Outra boa medida seria que se mudasse a logística do sistema RENAINF de forma que os próprios órgãos autuadores que geraram a infração possam baixar a multa em seu sistema após o pagamento, sendo a  restrição imediatamente liberada, não deixando tal questão a cargo do Senatran para fazê-lo a seu tempo e bel-prazer.

Assim, a nossa pedra e funda, de um DAVI contribuinte contra o Estado GOLIAS, poderia reverberar êxito!

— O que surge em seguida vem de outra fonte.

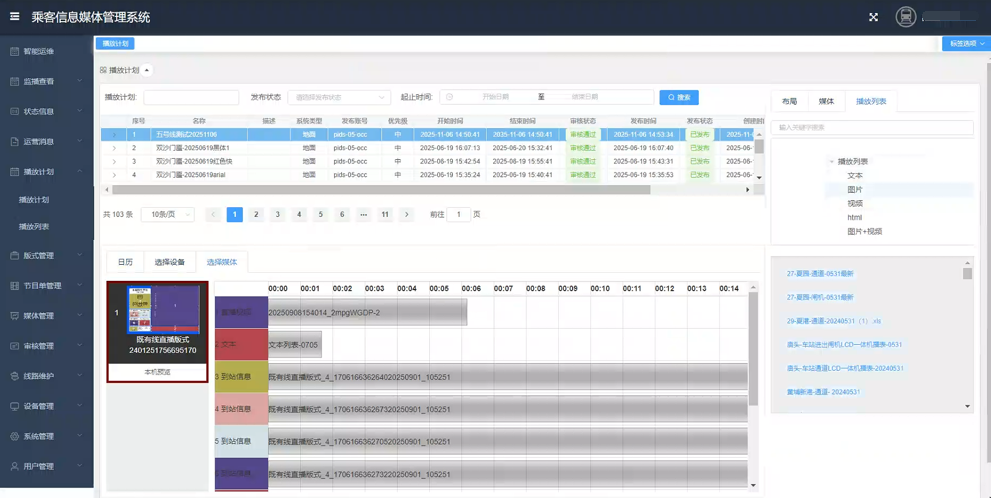This screenshot has height=498, width=991.
Task: Click the 智能运维 sidebar icon
Action: tap(14, 51)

*foto: Leandro Couri UAI/EM

6 comentários sobre “Renainf e a indústria da multa

  1. Bom dia…
    Concordo e assino embaixo sobre todo conteúdo e indignação citada. É um absurdo o que está acontecendo no Brasil, realmente uma indústria da multa, sem piedade e sem termos onde recorrer ou questionar tal penalidade. Fomos omissos durante anos, mas não dá mais pra aguentar tal massacre que sofremos a cada fato, cada multa…
    Não posso deixar de citar também a falta de respeito com o cidadão, com a família e com quem paga os impostos, recebendo um tratamento totalmente sem educação ou princípios, vindo de servidores públicos, onde o próprio nome diz (servir o povo), nos deixando muita das vezes em situações vergonhosas e absurdas, onde não podemos sequer questionar ou recorrer a ninguém.
    Parabéns pela iniciativa meu amigo, mais uma vez tem meu apoio e minha admiração por mais uma ação que pensa no coletivo e nos direitos segregados cada vez mais à nós.
    Grande abraço.

  2. Parabéns pelo serviço prestado à todos nós, cidadãos reféns da falta de compromisso de autoridades que nos humilham e muito.

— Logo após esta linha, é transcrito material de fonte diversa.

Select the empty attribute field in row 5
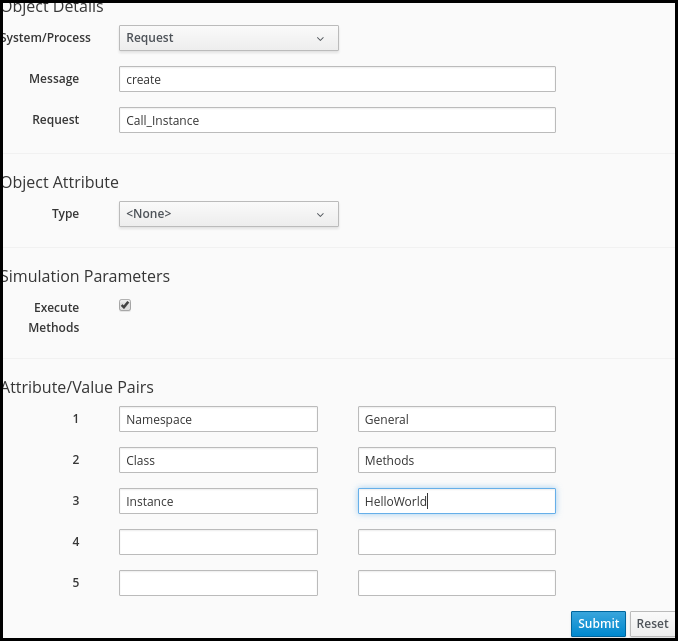 tap(218, 583)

  3. A indústria da multa existe por uma lacuna que é amparada num sistema que foi feito para não funcionar, por ser lucrativa e viciada está fadada a piorar na medida que a arrecadação dessa indústria for vista como uma fonte de renda “legitimada” pela sua prática.

  4. Boa tarde!
    Dai os veículos vão para leilão. Seria este mais uma situação para que a engrenagem permaneça assim?

  5. Enquanto não tivermos transporte público digno, tudo que vier será apenas paleativo.
    Me impressiona o aumento de automóveis nas cidades e estradas, tornando a mobilidade uma aventura.